Aber der praktische Atheismus, jener Alltagsmaterialismus, der nicht mehr braucht und nicht mehr sucht als ein ruhiges alltägliches Auskommen ist jenseits des religiösen Fragens angekommen: Ostdeutsche "sind weder atheistisch noch gläubig, sondern gelten schlicht als religiös desinteressiert. Jedwede spirituelle Dimension spielt in ihrem Alltag keine Rolle."1

Ich glaube, hier ist die heutige Bundesrepublik mit ihrer zunehmenden Säkularisierung viel mehr "verostet" als die (mit Verlaub) westdeutschen Kirchenleitungen das wahrhaben wollen. Sicher gibt es eine irgendwie geartete christliche Prägung unseres Gemeinwesens und eine immer noch starke soziale Mitwirkung der Kirchen auf dem Gebiet von Caritas und Bildung, aber alle Kirchenstrukturreformprogramme können nicht darüber hinwegtäuschen, dass der Glaubensuntergrund schon längst vermodert ist. Gott spielt keine Rolle im Alltag. Im Mainstream zu schwimmen, heißt in der Bundesrepublik heute: religiös indifferent oder abwehrend oder allenfalls multireligös "offen" und auf jeden Fall ohne klares religiöses Bekenntnis zu sein.
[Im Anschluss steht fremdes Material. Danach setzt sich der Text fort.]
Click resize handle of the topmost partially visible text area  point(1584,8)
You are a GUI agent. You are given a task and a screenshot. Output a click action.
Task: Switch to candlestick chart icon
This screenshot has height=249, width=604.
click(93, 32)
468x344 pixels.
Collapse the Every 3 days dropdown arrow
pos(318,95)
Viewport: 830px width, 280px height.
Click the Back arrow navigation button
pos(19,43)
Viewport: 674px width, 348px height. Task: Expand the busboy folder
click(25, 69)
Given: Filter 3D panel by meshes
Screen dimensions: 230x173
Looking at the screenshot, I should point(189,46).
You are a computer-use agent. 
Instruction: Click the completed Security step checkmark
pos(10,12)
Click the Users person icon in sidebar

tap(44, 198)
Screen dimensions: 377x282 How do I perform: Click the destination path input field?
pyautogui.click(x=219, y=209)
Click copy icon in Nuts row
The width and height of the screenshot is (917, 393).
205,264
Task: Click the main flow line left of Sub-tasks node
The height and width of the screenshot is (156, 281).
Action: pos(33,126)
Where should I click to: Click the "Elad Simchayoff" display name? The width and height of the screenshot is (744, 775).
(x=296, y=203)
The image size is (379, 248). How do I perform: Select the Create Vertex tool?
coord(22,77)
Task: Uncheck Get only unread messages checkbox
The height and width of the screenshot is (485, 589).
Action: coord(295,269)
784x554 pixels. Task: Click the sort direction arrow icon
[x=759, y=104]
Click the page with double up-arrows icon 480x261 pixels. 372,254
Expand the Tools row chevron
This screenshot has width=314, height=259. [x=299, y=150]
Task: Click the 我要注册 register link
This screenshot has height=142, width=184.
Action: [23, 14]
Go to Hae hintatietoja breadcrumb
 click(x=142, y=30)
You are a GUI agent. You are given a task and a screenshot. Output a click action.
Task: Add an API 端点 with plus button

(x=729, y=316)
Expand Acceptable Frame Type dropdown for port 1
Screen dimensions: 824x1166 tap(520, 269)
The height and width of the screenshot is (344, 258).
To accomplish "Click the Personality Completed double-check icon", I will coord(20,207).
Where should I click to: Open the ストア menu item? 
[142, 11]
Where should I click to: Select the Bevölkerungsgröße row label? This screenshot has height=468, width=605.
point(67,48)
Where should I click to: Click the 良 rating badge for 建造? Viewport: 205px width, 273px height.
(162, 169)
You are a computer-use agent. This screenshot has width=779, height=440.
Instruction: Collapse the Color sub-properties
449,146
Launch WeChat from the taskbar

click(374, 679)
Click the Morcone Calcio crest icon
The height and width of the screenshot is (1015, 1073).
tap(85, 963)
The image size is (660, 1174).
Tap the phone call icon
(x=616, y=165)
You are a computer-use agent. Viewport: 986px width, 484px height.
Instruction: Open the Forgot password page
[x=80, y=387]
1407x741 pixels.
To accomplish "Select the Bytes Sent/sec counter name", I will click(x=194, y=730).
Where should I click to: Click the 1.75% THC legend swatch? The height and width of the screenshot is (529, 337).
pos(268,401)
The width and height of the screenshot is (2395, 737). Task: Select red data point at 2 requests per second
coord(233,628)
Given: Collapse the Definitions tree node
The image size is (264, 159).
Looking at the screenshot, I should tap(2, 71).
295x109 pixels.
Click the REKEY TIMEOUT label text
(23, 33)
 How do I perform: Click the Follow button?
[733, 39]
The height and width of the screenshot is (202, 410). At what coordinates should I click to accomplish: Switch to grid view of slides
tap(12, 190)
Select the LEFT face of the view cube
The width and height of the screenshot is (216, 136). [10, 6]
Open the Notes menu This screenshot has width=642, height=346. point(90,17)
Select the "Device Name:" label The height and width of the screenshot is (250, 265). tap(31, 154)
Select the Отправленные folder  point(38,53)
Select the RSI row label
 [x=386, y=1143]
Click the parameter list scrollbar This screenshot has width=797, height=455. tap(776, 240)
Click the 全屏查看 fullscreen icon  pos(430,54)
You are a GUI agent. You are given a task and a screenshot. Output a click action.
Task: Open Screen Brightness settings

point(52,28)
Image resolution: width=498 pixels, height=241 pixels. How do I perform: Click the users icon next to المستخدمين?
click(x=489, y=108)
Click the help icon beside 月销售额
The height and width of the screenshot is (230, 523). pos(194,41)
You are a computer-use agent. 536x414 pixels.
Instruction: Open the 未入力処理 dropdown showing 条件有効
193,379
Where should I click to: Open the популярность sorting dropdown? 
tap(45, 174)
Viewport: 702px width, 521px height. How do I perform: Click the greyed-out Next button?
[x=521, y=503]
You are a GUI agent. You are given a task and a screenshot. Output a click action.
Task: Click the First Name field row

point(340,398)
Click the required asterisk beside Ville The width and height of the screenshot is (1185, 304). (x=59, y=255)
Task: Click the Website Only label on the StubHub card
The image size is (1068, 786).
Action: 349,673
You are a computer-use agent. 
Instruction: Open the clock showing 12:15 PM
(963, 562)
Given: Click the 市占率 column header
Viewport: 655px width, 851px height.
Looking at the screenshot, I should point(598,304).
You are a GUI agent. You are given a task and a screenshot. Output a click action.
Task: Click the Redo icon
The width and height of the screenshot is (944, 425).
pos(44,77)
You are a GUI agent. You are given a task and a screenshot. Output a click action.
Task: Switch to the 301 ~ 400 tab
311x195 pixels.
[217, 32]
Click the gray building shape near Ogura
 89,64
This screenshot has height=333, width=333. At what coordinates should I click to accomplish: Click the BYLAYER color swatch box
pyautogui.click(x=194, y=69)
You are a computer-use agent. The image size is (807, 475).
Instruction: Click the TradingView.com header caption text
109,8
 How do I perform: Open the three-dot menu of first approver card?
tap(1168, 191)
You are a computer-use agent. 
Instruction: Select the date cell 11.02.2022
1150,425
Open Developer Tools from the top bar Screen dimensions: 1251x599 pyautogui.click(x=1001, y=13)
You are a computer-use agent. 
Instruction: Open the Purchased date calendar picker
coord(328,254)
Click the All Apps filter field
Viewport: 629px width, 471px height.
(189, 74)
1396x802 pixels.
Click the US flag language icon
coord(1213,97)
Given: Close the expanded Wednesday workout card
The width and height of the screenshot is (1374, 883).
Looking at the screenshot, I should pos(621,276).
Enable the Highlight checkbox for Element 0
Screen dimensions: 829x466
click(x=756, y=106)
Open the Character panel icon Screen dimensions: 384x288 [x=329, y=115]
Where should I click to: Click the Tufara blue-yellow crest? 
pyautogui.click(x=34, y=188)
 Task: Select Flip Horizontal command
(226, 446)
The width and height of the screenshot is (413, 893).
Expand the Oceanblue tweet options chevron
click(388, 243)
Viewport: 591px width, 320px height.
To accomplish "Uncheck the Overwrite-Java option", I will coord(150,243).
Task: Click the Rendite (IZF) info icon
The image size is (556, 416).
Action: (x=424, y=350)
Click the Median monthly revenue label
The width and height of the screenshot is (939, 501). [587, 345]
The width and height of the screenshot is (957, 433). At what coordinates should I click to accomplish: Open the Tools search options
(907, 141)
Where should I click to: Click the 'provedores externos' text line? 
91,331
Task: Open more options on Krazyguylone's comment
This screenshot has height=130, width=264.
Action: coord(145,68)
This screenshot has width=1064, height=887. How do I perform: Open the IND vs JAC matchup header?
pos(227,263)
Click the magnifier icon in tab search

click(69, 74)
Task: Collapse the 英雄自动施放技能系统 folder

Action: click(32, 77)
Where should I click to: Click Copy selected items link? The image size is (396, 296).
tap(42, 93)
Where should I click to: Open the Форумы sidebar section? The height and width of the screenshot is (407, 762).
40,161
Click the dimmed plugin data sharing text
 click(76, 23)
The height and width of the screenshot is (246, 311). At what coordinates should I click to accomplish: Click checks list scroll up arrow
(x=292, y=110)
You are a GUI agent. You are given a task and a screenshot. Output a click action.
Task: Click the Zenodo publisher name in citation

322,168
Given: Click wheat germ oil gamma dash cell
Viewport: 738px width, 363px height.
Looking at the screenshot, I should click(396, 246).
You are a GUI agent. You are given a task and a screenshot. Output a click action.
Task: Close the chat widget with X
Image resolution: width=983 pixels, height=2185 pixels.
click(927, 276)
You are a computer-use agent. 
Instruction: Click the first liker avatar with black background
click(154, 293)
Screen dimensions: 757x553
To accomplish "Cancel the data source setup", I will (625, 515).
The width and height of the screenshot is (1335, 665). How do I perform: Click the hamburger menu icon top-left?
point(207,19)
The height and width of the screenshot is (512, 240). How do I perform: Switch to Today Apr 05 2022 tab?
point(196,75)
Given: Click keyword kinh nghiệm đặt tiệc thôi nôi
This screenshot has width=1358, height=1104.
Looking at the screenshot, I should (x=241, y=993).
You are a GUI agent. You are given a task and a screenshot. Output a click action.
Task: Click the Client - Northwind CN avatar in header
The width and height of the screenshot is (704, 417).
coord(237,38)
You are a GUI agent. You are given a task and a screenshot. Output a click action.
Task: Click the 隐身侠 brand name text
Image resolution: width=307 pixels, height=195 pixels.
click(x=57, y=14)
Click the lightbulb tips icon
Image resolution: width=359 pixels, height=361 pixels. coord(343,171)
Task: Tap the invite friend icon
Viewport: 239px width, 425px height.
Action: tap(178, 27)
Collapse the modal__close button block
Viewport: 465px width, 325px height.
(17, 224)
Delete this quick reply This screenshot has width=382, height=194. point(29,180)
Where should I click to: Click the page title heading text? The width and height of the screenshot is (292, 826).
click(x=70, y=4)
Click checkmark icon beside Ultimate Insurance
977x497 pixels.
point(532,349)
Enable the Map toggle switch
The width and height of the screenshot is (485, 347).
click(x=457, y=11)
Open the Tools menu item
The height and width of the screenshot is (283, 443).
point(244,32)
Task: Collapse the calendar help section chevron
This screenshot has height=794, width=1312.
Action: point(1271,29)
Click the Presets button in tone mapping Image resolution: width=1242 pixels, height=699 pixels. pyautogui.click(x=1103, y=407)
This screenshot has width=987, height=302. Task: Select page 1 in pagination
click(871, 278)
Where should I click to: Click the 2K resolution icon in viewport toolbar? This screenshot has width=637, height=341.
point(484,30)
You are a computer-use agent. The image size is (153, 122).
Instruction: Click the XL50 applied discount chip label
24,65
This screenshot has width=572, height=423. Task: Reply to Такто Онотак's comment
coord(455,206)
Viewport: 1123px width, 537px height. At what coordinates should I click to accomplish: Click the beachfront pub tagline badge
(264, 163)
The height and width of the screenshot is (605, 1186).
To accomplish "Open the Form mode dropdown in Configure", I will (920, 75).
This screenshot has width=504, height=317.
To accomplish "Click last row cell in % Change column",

Um Jesu Wort zu modifizieren: "Viel hätte ich ihnen zu sagen, aber sie wollen es nicht hören."
Leerraum im Osten?
Nische im Körnerpark, Neukölln, Berlin, 2014.
Doch selbst dieser Befund ist nicht erst in unseren Tagen schon wieder ein alter Hut, sondern Jesus selbst kämpft ja wie alle Propheten des Alten Testamentes schon mit der Schwerhörigkeit seiner Zeitgenossen. (vgl. z.B. Mk 8,17f)

Darum mag die Wahl des Ortes für den 100. Katholikentag der Situation des Christlichen in unserem Lande eher angemessen sein als unpassend. Auch die thematische Ausrichtung auf den Menschen und der Wunsch der Veranstalter, in der Stadt wahrgenommen zu werden, statt sich in Messehallen zurückzuziehen, passt in dieses Bild.

Das Evangelium dieses Sonntags jedenfalls weiß, dass ein tieferes Vertrauen auf den Geist die passende Reaktion auf die eben beschriebenen Bedingungen ist.
"Wenn aber jener kommt, der Geist der Wahrheit, wird er euch in die ganze Wahrheit führen." (Joh 16,13)

Er wird tun, was nötig ist. Auf dem Katholikentag und auch sonst.